- Other names: Arisbe
- Abode: Teucria (Troad)

Genealogy
- Parents: Teucer or Tros
- Siblings: -
- Consort: Dardanus
- Children: Erichthonius, Ilus, Zacynthus, and (possibly) Idaea

= Batea of Troad =

In Greek mythology, the name Batea or Bateia (/bəˈtiːə/ bə-TEE-ə; Βάτεια) was the daughter or (less commonly) the aunt of King Teucer. She was the mother of Ilus, Erichthonius, and Zacynthus. A hill in the Troad and the town Bateia were named after her.

== Mythology ==
Batia's father was the ruler of a tribe known as the Teucrians (Teucri). The Teucrians inhabited the area of northwest Asia Minor later called the Troad (Troas). She married King Dardanus, son of Zeus and Electra, whom Teucer named as his heir. By Dardanus, Batea was the mother of Ilus, Erichthonius, and Zacynthus.

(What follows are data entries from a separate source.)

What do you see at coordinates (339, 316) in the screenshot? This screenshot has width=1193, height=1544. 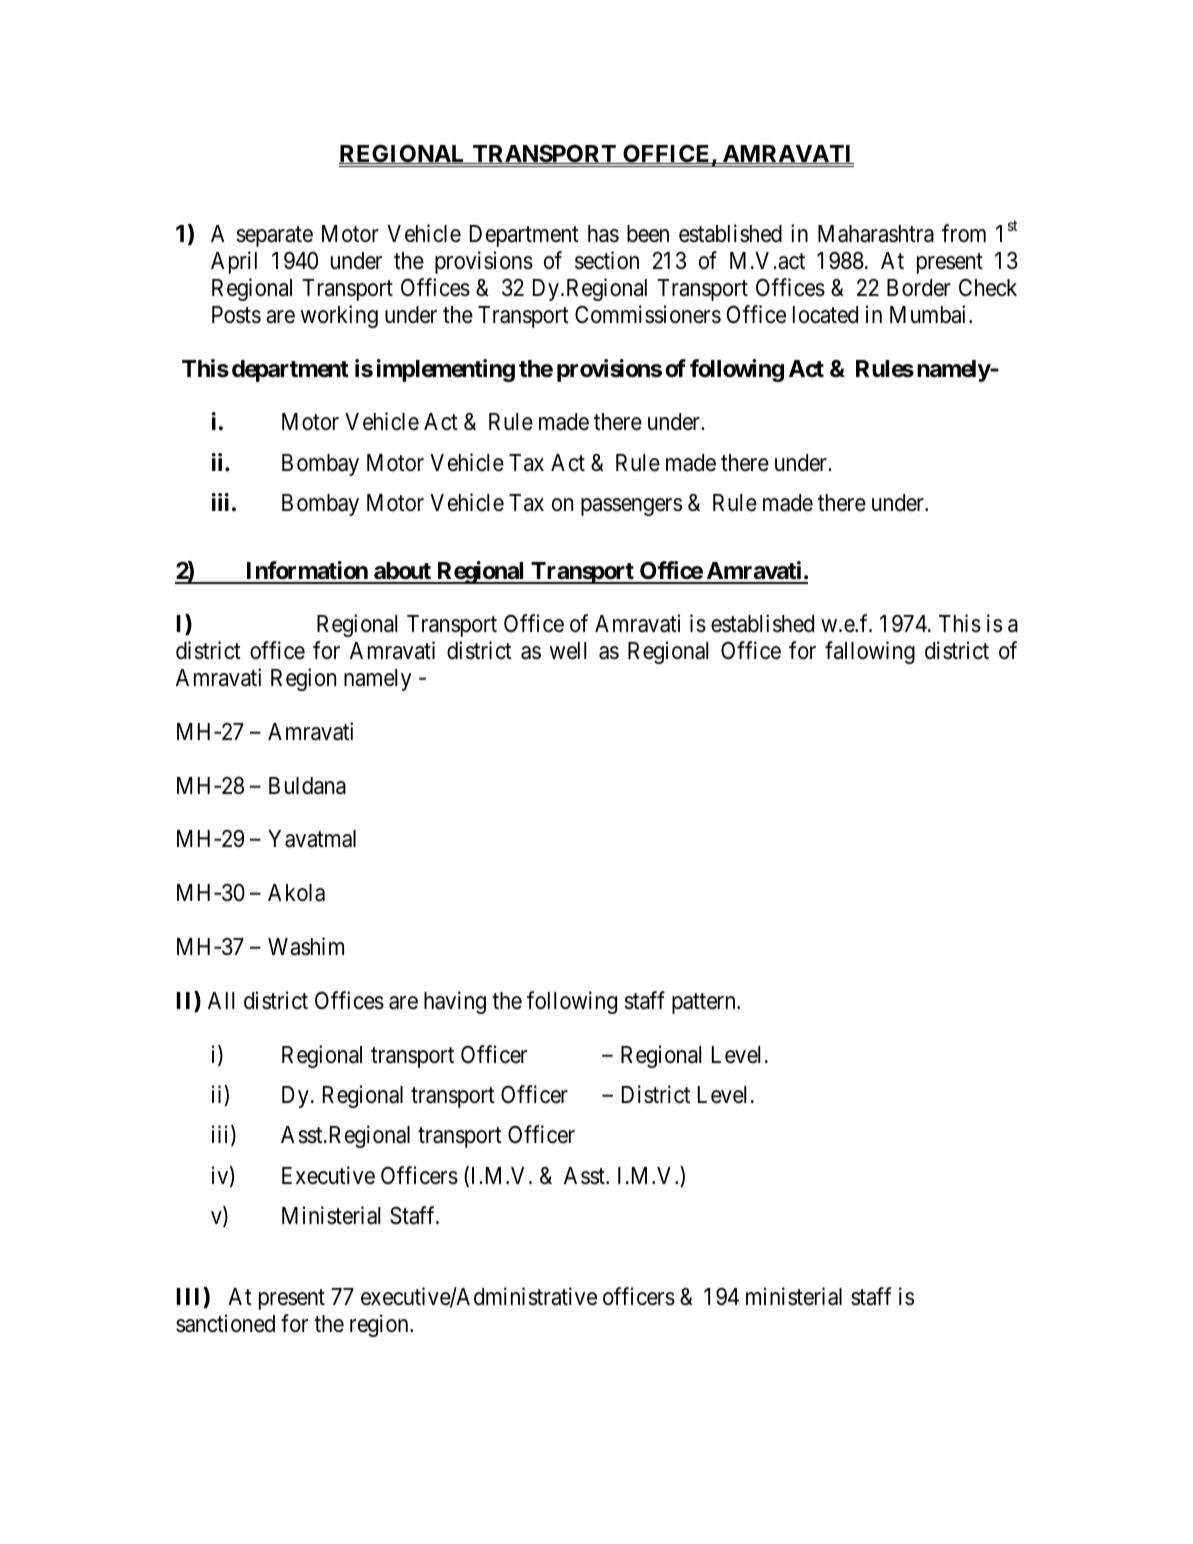 I see `working` at bounding box center [339, 316].
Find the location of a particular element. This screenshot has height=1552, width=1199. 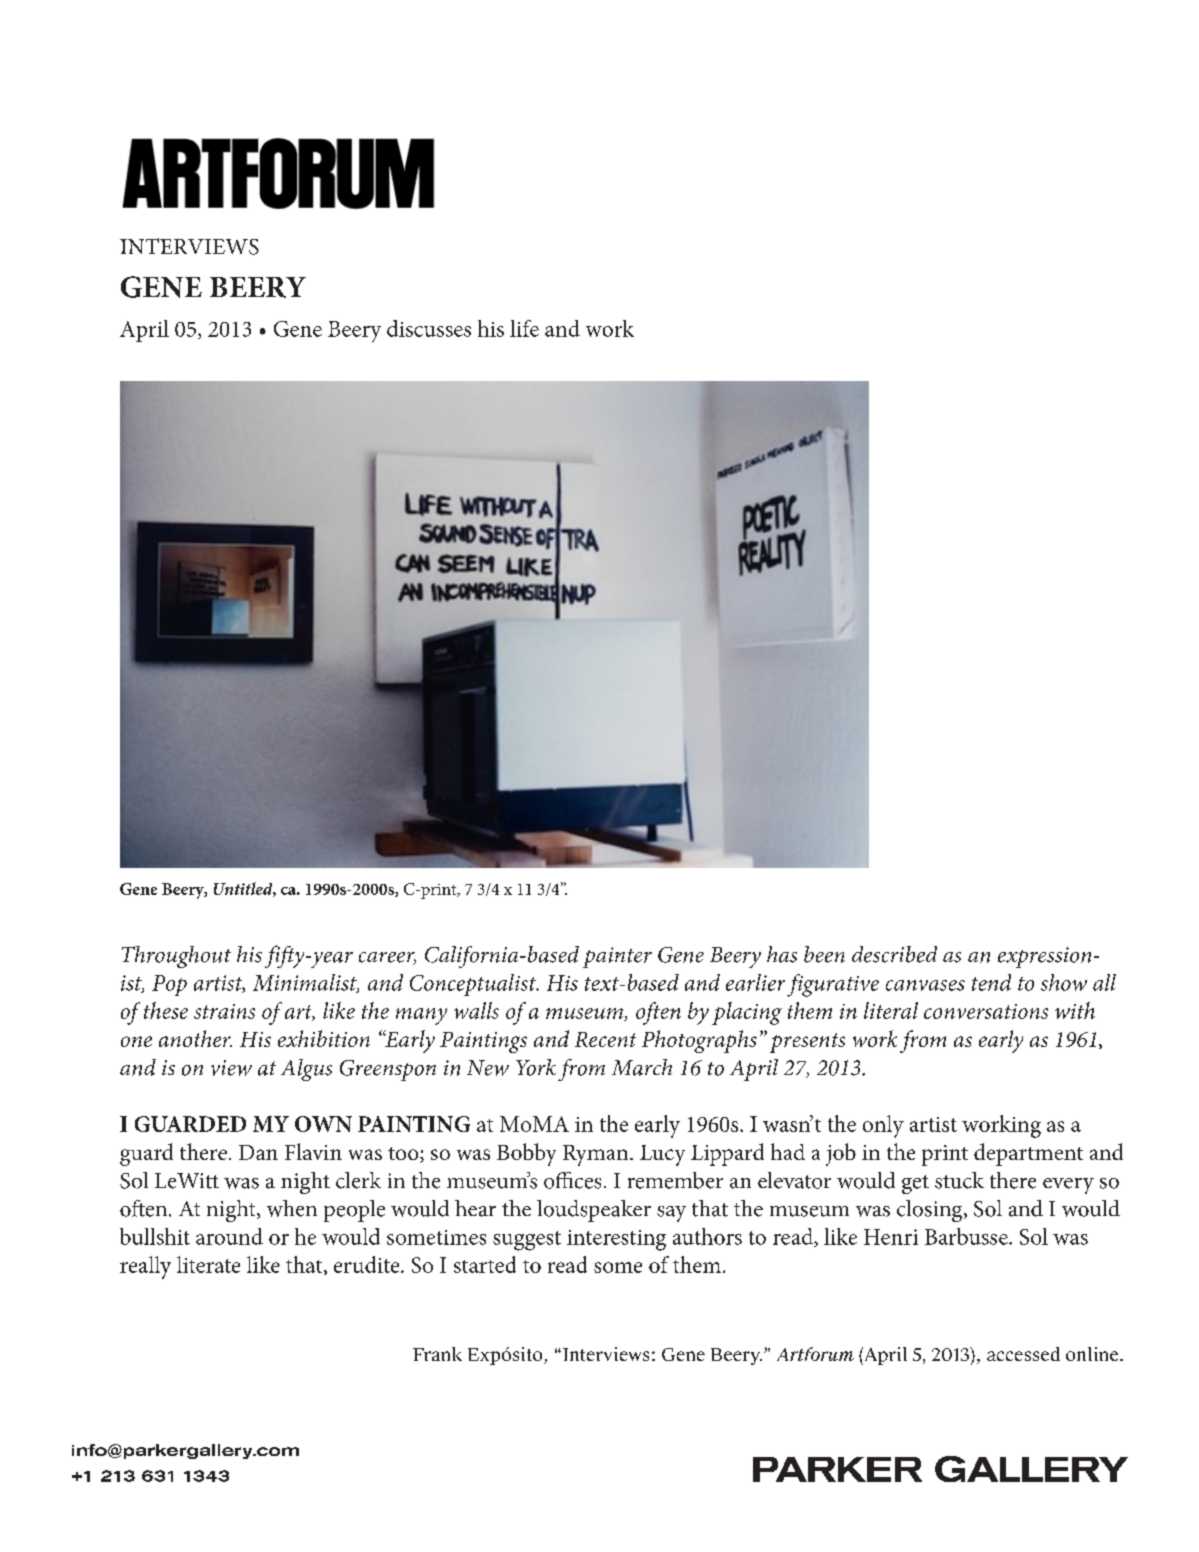

life is located at coordinates (524, 328).
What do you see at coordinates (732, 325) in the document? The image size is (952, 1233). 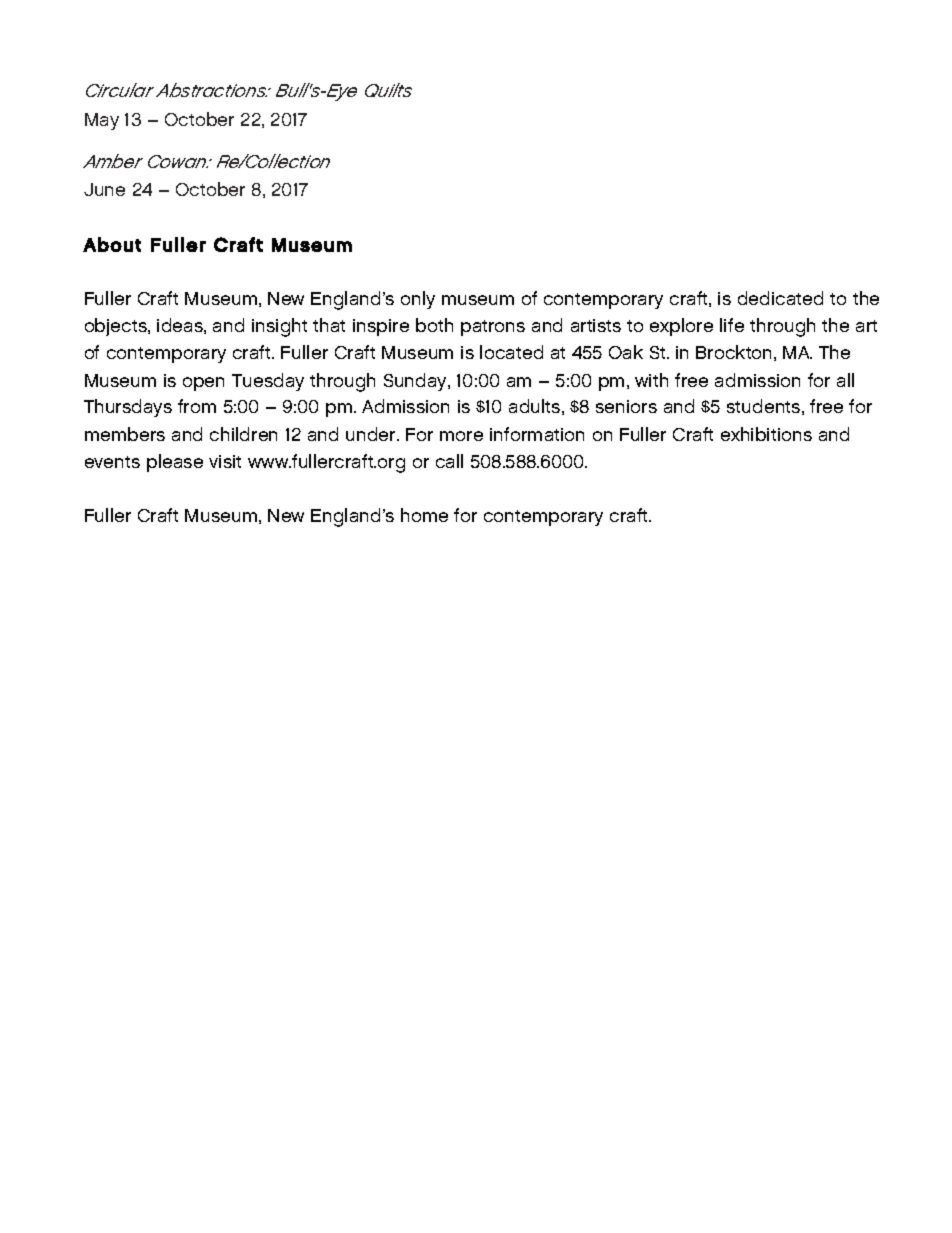 I see `life` at bounding box center [732, 325].
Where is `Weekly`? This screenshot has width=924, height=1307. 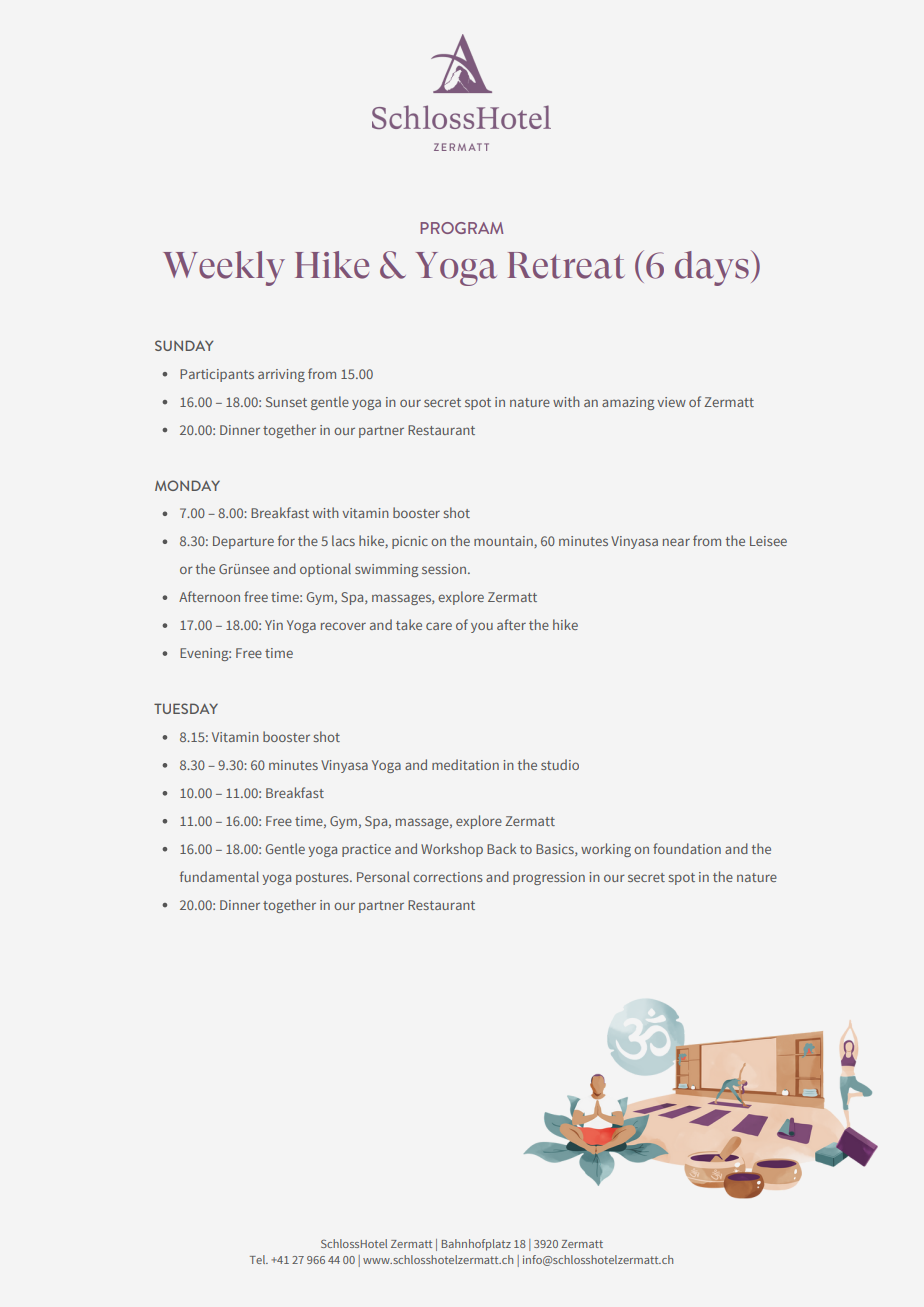 Weekly is located at coordinates (224, 268).
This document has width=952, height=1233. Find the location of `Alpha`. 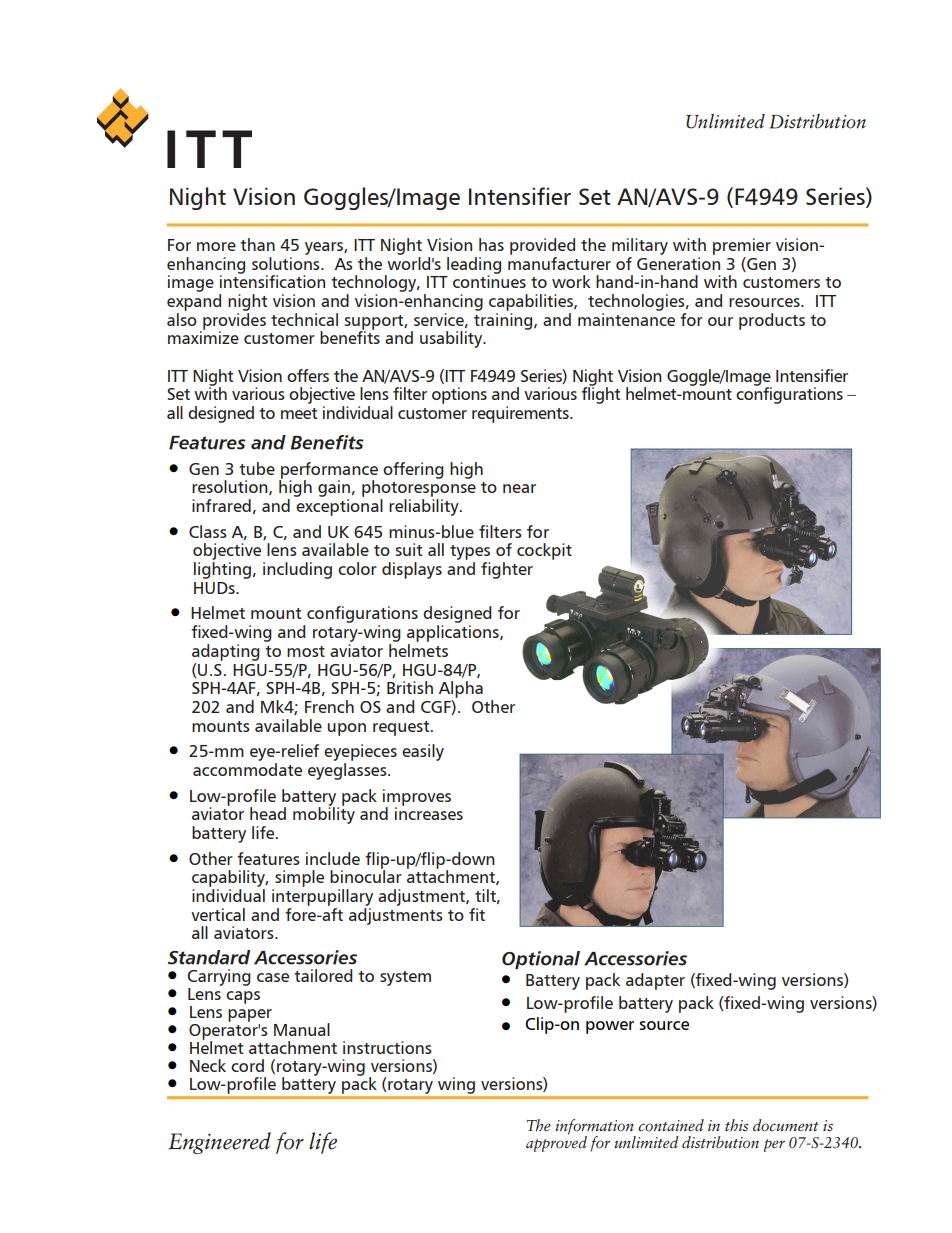

Alpha is located at coordinates (461, 689).
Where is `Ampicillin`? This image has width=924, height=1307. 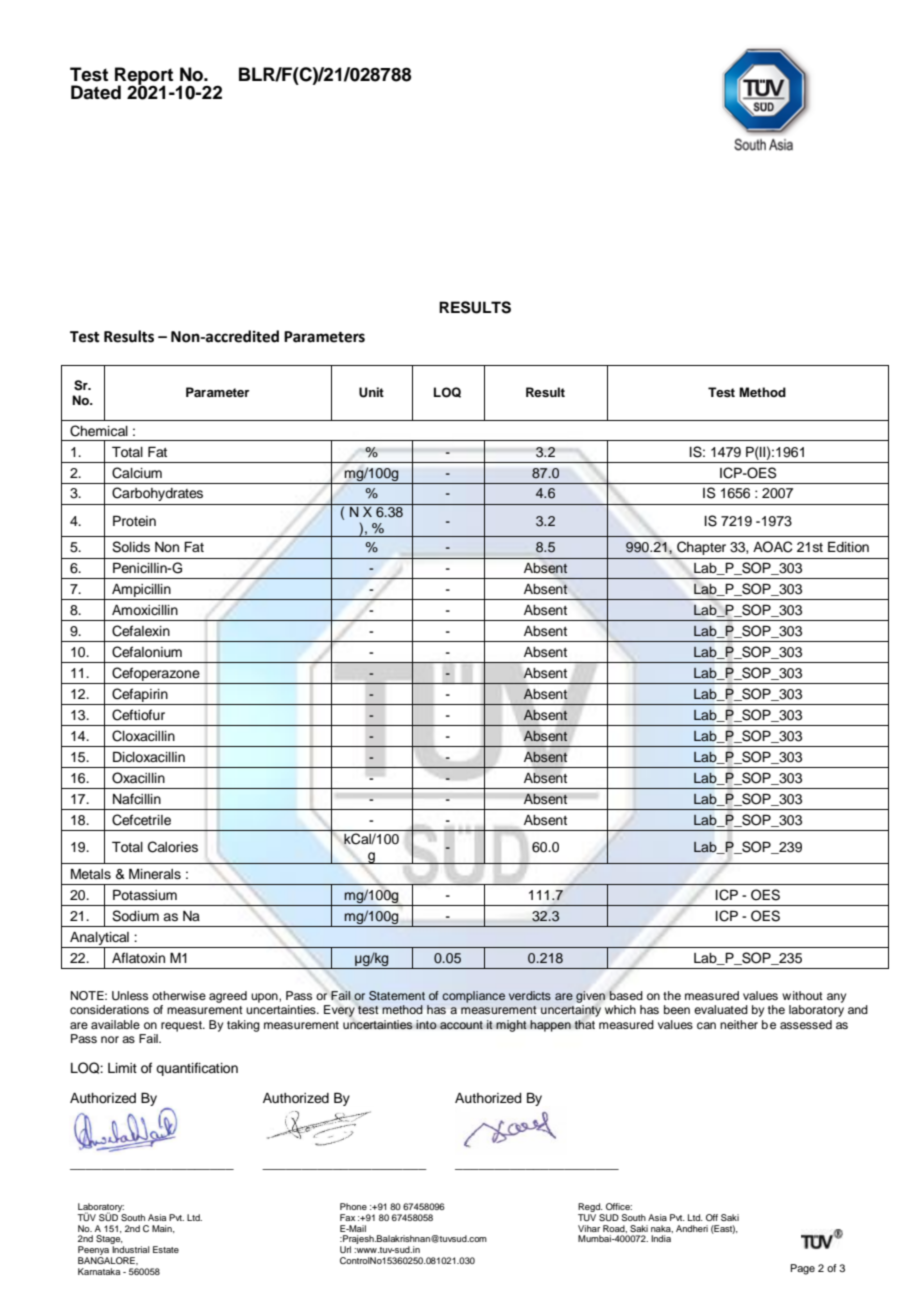
Ampicillin is located at coordinates (141, 592).
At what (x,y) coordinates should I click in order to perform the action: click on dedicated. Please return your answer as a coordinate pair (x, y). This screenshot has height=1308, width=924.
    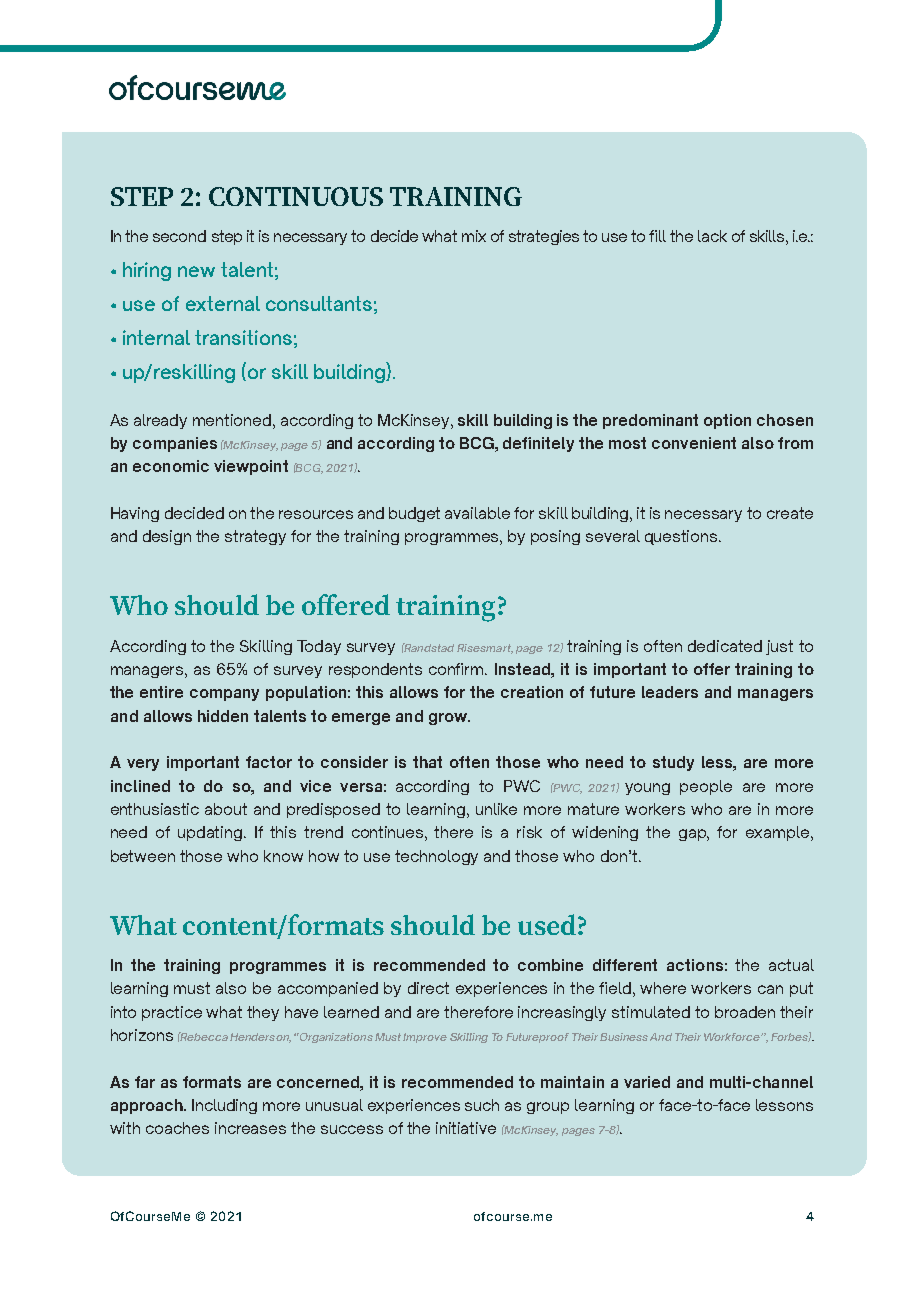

In some accounts, Arisbe of Crete, a daughter of Teucer, is mentioned as the wife of Dardanus. Arisbe and Batea are usually assumed to be the same person. According to another version of the myth, Batia was the daughter of Tros, instead of Teucer.

Batea gave her name to a hill in the Troad, mentioned in the Iliad, as well as to the town of Bateia.

She is sometimes equated with the Amazon queen Myrina.